Abstract: PO1844
Clinical Significance of Intensity of Galactose-Deficient IgA1 Deposition in Patients with IgA Nephropathy
Session Information
- Glomerular Diseases: Clinical, Outcomes, and Trials - 1
October 22, 2020 | Location: On-Demand
Abstract Time: 10:00 AM - 12:00 PM
Category: Glomerular Diseases
- 1203 Glomerular Diseases: Clinical, Outcomes, and Trials
Authors
- Nakayama, Maiko, Department of Nephrology, Juntendo University Faculty of Medicine, Tokyo, Japan
- Suzuki, Hitoshi, Department of Nephrology, Juntendo University Faculty of Medicine, Tokyo, Japan
- Fukao, Yusuke, Department of Nephrology, Juntendo University Faculty of Medicine, Tokyo, Japan
- Lee, Mingfeng, Department of Nephrology, Juntendo University Faculty of Medicine, Tokyo, Japan
- Kano, Toshiki, Department of Nephrology, Juntendo University Faculty of Medicine, Tokyo, Japan
- Makita, Yuko, Department of Nephrology, Juntendo University Faculty of Medicine, Tokyo, Japan
- Suzuki, Yusuke, Department of Nephrology, Juntendo University Faculty of Medicine, Tokyo, Japan
Background
Galactose-deficient IgA1 (Gd-IgA1) have a crucial role in the pathogenesis of IgA nephropathy (IgAN).

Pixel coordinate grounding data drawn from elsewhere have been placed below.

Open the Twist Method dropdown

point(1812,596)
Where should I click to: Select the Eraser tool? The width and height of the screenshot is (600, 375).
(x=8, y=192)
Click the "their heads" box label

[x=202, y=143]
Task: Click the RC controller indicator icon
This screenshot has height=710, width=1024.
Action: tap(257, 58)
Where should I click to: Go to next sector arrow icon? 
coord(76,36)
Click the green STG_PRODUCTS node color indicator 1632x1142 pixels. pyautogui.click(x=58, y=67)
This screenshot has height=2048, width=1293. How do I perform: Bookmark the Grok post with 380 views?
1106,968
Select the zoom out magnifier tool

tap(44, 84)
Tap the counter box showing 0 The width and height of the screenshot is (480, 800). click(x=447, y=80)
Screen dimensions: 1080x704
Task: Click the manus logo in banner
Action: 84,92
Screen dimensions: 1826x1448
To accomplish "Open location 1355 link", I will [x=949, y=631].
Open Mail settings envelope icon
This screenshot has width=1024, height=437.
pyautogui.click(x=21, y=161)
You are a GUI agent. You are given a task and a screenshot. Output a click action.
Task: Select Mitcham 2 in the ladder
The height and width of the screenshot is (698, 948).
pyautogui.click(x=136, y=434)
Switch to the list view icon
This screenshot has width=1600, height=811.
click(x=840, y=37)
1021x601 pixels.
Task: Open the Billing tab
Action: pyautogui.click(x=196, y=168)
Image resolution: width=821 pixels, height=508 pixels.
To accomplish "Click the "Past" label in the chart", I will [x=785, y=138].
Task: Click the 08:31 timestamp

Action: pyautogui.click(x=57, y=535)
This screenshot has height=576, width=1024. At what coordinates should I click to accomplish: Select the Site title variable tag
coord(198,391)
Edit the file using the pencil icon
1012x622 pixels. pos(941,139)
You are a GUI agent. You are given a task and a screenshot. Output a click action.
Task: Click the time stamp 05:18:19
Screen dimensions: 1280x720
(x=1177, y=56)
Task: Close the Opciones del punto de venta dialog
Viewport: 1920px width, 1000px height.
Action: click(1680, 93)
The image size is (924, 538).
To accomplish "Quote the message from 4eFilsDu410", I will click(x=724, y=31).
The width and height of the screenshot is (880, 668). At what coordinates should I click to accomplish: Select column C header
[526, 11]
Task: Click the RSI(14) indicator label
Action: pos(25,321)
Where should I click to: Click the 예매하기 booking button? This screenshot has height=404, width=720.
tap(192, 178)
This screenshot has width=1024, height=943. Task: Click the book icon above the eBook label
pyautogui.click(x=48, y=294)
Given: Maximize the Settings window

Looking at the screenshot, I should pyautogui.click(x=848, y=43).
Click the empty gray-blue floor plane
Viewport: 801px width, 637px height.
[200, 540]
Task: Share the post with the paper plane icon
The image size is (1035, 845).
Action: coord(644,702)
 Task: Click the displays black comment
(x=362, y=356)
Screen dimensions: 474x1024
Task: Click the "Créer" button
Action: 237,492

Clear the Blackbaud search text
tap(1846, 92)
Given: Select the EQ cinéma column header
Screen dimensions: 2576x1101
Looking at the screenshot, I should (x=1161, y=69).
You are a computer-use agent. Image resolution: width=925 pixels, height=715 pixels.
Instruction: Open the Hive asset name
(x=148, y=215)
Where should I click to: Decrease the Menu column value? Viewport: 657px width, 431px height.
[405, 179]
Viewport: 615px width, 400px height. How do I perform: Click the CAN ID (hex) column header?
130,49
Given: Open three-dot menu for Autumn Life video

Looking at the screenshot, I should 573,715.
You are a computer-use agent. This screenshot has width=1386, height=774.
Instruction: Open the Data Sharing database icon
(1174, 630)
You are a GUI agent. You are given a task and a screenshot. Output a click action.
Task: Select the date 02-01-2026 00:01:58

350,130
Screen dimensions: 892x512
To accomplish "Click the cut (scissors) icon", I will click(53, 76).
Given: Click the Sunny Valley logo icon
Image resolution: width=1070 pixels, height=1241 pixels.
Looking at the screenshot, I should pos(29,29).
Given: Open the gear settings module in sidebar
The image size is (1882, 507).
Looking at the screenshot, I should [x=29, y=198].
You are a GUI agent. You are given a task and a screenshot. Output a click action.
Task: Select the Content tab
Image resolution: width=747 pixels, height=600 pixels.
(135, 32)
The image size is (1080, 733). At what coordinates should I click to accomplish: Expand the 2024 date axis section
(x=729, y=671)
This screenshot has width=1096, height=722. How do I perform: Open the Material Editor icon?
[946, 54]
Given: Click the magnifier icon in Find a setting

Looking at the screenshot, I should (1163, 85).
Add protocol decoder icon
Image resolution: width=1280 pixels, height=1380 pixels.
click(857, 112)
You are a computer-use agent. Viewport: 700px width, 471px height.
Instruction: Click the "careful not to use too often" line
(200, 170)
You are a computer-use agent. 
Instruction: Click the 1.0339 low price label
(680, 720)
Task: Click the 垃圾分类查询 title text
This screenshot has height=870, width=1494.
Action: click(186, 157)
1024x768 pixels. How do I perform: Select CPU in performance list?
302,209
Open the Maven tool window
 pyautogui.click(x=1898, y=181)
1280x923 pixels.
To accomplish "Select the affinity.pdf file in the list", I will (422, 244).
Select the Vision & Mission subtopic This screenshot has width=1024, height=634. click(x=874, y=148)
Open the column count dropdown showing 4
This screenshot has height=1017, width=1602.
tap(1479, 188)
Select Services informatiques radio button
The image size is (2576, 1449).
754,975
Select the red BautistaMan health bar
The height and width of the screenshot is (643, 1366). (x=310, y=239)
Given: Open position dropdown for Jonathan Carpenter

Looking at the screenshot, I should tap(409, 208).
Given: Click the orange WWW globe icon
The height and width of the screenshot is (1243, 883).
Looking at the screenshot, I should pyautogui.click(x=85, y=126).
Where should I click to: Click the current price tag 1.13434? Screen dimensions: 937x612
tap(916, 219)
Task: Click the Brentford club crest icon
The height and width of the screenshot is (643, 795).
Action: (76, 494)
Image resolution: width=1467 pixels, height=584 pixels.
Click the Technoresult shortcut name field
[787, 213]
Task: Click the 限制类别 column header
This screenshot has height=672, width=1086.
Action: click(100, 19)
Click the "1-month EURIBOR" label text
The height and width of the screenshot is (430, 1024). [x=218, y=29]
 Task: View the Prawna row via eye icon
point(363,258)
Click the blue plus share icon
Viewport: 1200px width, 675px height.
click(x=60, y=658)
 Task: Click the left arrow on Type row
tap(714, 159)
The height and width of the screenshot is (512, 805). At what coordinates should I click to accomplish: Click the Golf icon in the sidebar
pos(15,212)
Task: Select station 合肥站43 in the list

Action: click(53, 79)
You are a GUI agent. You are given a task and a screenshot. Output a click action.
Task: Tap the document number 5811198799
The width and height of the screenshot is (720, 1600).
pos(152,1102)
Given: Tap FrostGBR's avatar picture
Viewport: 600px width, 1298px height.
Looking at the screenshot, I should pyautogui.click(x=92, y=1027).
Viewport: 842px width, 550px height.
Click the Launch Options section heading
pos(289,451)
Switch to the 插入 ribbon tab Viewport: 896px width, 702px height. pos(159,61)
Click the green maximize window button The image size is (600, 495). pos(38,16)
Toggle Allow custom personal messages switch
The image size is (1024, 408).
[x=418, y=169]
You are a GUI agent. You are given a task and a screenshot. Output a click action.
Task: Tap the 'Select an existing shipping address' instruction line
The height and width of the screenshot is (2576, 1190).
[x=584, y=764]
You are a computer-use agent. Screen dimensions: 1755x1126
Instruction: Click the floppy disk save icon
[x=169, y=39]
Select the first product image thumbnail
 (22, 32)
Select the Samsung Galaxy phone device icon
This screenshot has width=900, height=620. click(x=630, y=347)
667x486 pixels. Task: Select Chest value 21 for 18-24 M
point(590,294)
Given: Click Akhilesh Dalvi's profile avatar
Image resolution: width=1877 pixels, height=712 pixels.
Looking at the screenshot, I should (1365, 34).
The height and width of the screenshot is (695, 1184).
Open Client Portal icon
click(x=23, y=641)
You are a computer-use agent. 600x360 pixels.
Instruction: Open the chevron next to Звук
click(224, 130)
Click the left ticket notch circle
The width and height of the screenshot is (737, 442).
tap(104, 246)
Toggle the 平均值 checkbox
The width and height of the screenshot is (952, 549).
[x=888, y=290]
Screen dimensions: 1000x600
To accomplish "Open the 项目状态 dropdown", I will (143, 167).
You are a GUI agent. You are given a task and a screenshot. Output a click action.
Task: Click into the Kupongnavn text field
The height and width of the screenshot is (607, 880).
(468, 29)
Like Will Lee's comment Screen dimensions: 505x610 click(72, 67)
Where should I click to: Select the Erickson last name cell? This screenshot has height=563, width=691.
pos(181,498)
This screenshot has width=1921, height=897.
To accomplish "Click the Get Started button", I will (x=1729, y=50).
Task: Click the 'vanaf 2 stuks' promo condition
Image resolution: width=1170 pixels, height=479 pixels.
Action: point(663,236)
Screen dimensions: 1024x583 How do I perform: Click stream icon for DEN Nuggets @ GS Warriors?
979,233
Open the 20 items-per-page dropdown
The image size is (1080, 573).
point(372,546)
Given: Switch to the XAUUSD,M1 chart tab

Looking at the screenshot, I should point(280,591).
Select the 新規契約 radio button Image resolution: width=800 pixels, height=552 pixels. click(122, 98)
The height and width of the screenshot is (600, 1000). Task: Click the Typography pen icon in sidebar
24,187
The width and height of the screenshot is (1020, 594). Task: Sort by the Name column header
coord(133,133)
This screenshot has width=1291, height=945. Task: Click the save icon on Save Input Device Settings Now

It was reported that Gd-IgA1 specifically deposit on glomeruli of primary IgAN using Gd-IgA1-specific monoclonal antibody (KM55 mAb). However, the association between intensity of Gd-IgA1 deposition and histological severity and clinical parameters are not clear.
Methods
We performed immunostaining with anti-IgA and KM55 mAbs in 74 patients who were diagnosed as IgAN at Juntendo University Hospital. We quantified the intensity of glomerular Gd-IgA1 by Image J software, and analyzed its association with histological findings. We also analyzed the association of intensity of glomerular Gd-IgA1 with serum levels of Gd-IgA1 and creatinine, urinary Gd-IgA1 and proteinuria.
Results
Glomerular Gd-IgA1 was positive in all 74 primary IgAN cases, we divided into high-intensity (n=45) and low-intensity groups (n=29) by Image J software. In the Gd-IgA1 high-intensity group, acute lesions such as cellular crescents are dominant compared with low-intensity group (P=0.01). Moreover, the levels of proteinuria and urinary Gd-IgA1 were significantly high compared with Gd-IgA1 low-intensity group (P<0.05). Next, we analyzed the pathogenic significance of merge ratio of glomerular IgA and Gd-IgA1. Interestingly, levels of proteinuria and urinary Gd-IgA1 were correlated with high merge ratio of glomerular IgA and Gd-IgA1.
Conclusion
Present study suggested that high intensity of glomerular Gd-IgA1 deposition is associated with histological severity, especially acute lesions. Moreover, levels of proteinuria were correlated with high merge ratio of glomerular IgA and Gd-IgA1. Thus, glomerular Gd-IgA1 staining may be considerable index for therapeutic intervention.